**What the task requires:**
Return the data below in full, matching every line exactly.
──────── Information shown
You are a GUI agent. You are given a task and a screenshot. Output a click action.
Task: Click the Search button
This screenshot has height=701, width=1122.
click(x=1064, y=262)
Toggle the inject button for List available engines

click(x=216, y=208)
────────────────
**Reply to the task:**
You are a GUI agent. You are given a task and a screenshot. Output a click action.
Task: Click the Search button
This screenshot has height=701, width=1122.
click(x=1064, y=262)
Toggle the inject button for List available engines

click(x=216, y=208)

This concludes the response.